The trophies and their shelf and every other surface in the room was dust-free and shiny, his mother’s handiwork. The windows sparkled. There was a faint odor of Febreze.
He waited until he no longer could bear to pretend he was still sleeping. Finally he opened his eyes, drew a long breath, used his hands like a gymnast to maneuver himself onto his side, then propped himself up on his elbow, folded his pillow in half and tucked it under his head.
This was first morning since he’d been home that his parents hadn’t woken him up. His routine consisted of being roused against his will and brought to the kitchen table. Then eating something hot and wholesome and being unable to taste it. Then after breakfast his day would unfurl out in front of him, endless hours to fill.
He would read the local newspaper, full of breathless accounts of high school football games, city council meetings and local entrepreneurs of note, like the guy who made gourmet organic butter, using a jury-rigged bicycle and his legs to power the churn.
He would watch TV, but there was never anything he wanted to see. It was TV for kids and housewives and newshounds. It was cartoons and talk shows and soap operas. It was too many big white teeth, too many game show contestants and too many movies edited for content. The news was the worst, of course. Sooner or later they always talked about the war.
He looked forward to lunch, because even though he didn’t enjoy food, it was something to do. He didn’t answer the phone when it rang because talking made time slow to a crawl. Sometimes, on weekends or evenings when his father was home from work, they played poker, but Charlie had begun to dread those games, because they just sat there in silence, next to the big window in the dining room that looked right out over the lawn where they spend untold summer nights perfecting Charlie’s slider.
When his mother finally knocked on his door it felt to Charlie like he had been in bed awake for an eternity, even though it was not yet quite 8:30.
“Good morning, honey!” Her smile was overly bright. Briskly, she went about the business of the indignities necessary for getting Charlie up and out of bed. She was efficient and he was cooperative, so within 15 minutes he was relieved and clean and dressed and fed.
In later years, whenever he thought about that morning, he had to admit that the truly amazing part was not what his parents had done, but that he had never suspected anything. Even when his mother left the breakfast dishes unwashed in the sink and announced that she was taking him outside, even then he thought she wasn’t being any weirder than normal.
Even when she wheeled him into the garage, even when his father joined them and began to explain, with painstaking detail and unconcealed excitement, what they had done to his car, even then he didn’t quite get it. Only when his father finally paused and asked if he’d like to get in and give it a test drive, try out the new controls… Only then did Charlie catch up.
“You guys? You put hand-controls in my car?”
They looked at each other, still breathlessly happy but a little surprised by his question.
“Yes. Yes, we did, “ his mother finally answered.
“And I can drive it now? I can drive by myself?”
“Yes. Yes, you can,” said his father. His parents exchanged another look, his mother nodded slightly and then, together, they helped Charlie into the driver’s seat.

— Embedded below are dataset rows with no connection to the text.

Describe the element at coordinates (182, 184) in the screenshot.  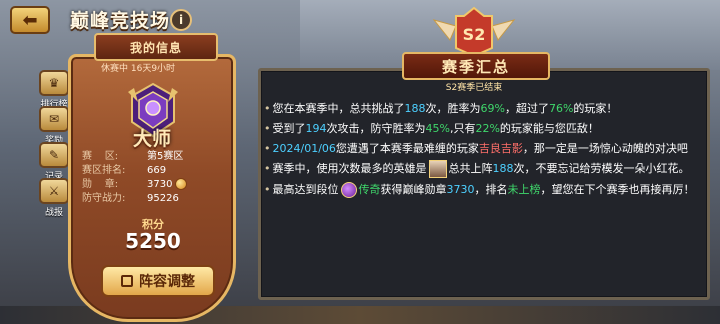
I see `medal-coin-icon` at that location.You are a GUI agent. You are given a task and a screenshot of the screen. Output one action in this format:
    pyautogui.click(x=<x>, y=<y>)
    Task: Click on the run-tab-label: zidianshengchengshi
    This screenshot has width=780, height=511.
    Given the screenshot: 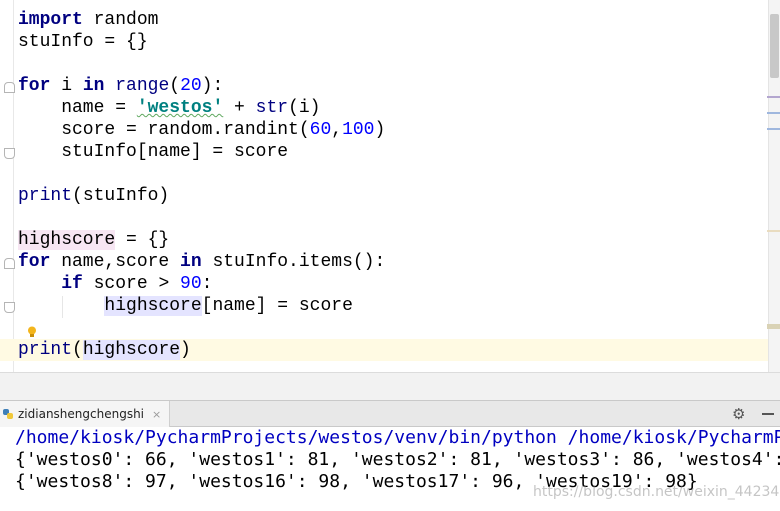 What is the action you would take?
    pyautogui.click(x=82, y=414)
    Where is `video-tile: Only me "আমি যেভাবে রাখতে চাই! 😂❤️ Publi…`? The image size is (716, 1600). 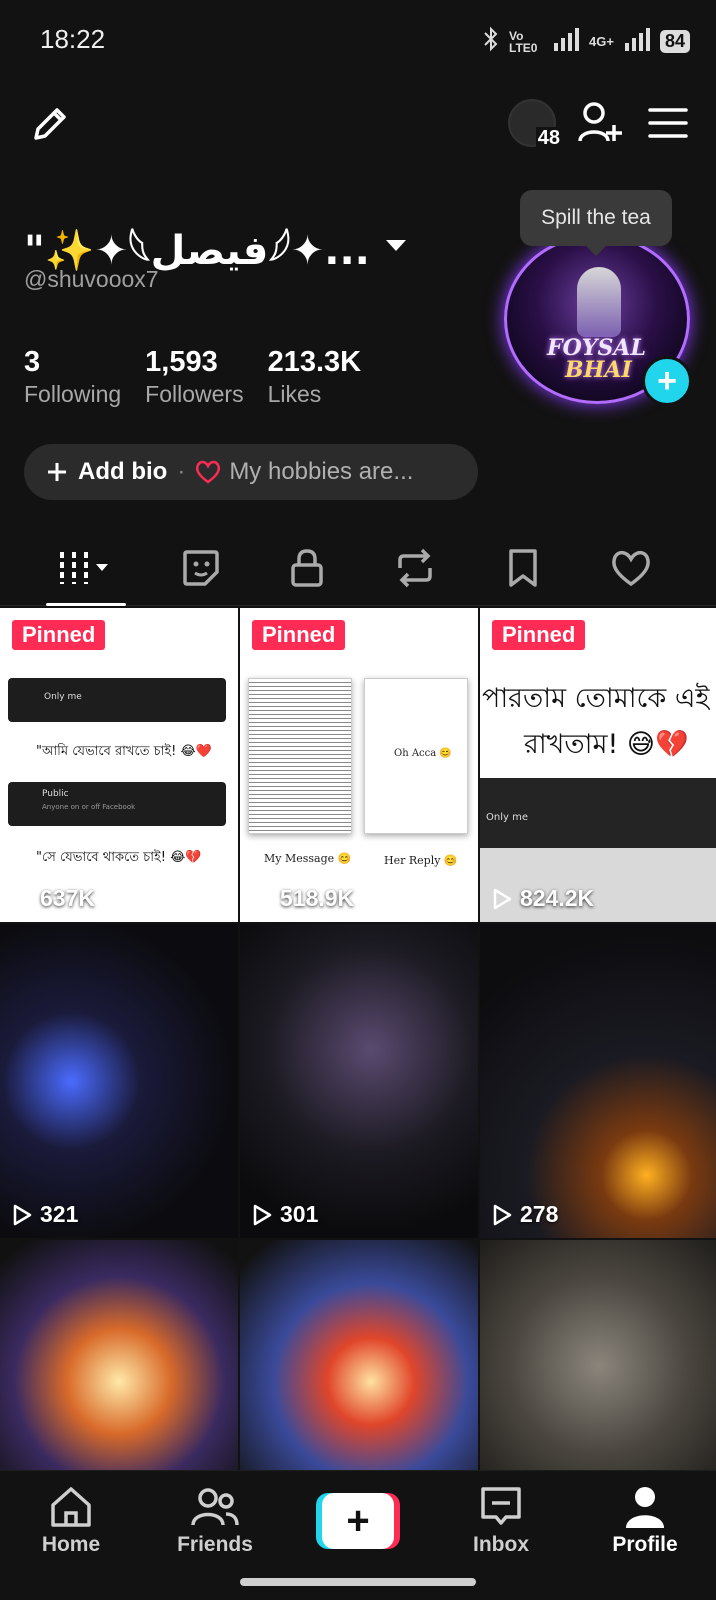
video-tile: Only me "আমি যেভাবে রাখতে চাই! 😂❤️ Publi… is located at coordinates (119, 765).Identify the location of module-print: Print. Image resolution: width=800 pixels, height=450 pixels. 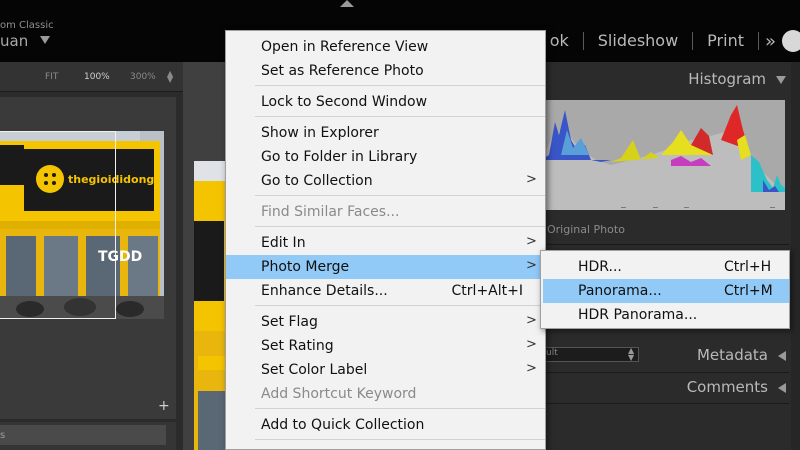
(726, 41).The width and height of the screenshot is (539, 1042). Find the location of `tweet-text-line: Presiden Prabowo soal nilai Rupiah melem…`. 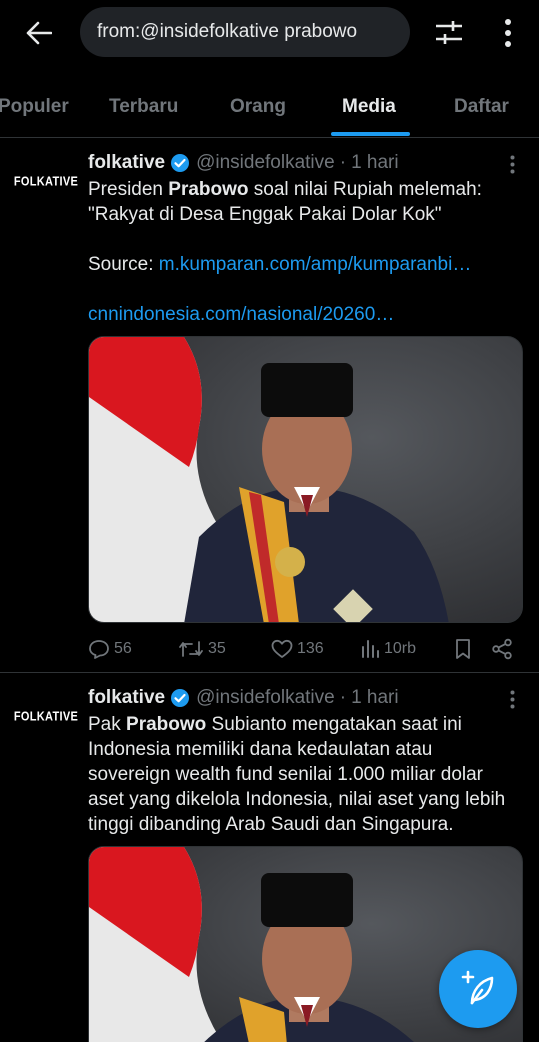

tweet-text-line: Presiden Prabowo soal nilai Rupiah melem… is located at coordinates (285, 190).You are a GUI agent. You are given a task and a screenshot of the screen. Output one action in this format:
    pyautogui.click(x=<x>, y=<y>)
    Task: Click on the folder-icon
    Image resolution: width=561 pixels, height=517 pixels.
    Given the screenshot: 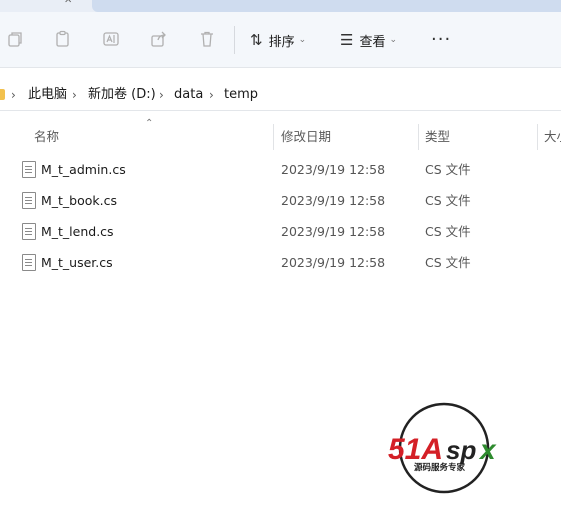 What is the action you would take?
    pyautogui.click(x=2, y=94)
    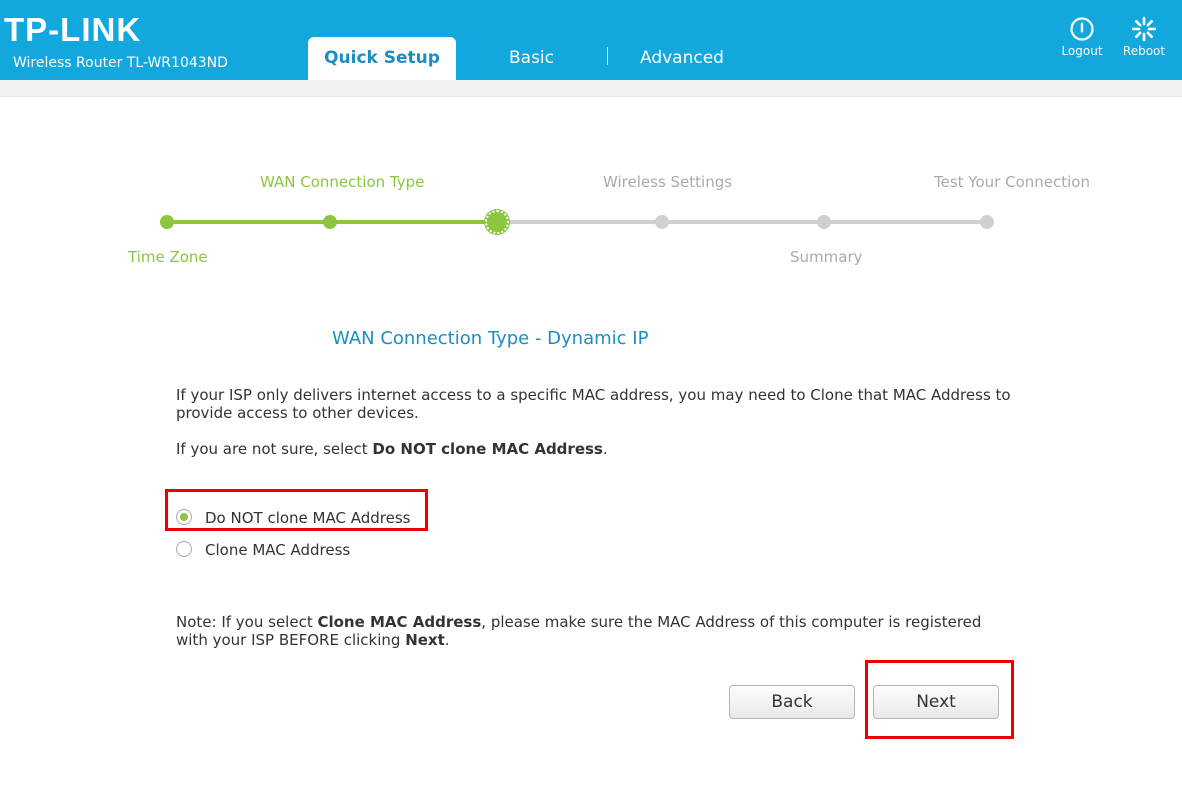 The height and width of the screenshot is (785, 1182). I want to click on radio-clone-mac: Clone MAC Address, so click(263, 550).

After an hour or so of practice in the driveway, Charlie went off on his own for a while. It was his maiden voyage so he only went so far as the edge of the field at the end of the street. There he parked. He played with the radio. He listened to a few minutes of the Red Sox game. He heard some Michael Jackson, which surprised him, and then something with violins. Then he turned off the radio and listened to the silence instead, and watched a hovering hummingbird inspecting a natural trellis, overgrown and exploding with honeysuckle. He stroked his new hardware with absent-minded thumbs and clenched and unclenched his jaw. Finally, he closed his eyes and thought of Zack. He pictured him grinning and sunburnt behind a catcher’s mask. He remembered how drunk they got that one night they spent off-base the night before they went to Iraq. He wandered gingerly through his shoebox full of Charlie and Zack memories and when he got to the last one, to the one he wished he could erase, he opened his clenched fists and bawled like a baby.
It was not the first time he had cried for Zack, but it was the first time he’d truly surrendered to his tears. It was a wrenching, full-body, gasping for breath, choking on your on snot, howling and rocking back and forth with your arms wrapped around yourself kind of cry. When he finally finished his face was red and his temples were throbbing and he almost had to puke out the window of the car, but he took deep breaths and finally the nausea passed.
It was almost dark when he finally made his way home. He was ravenous and impatient for dinner. He had also made a decision, a decision he couldn’t wait to share with his parents. He had to force himself to drive slowly and carefully, mindful of the newness of the hand controls.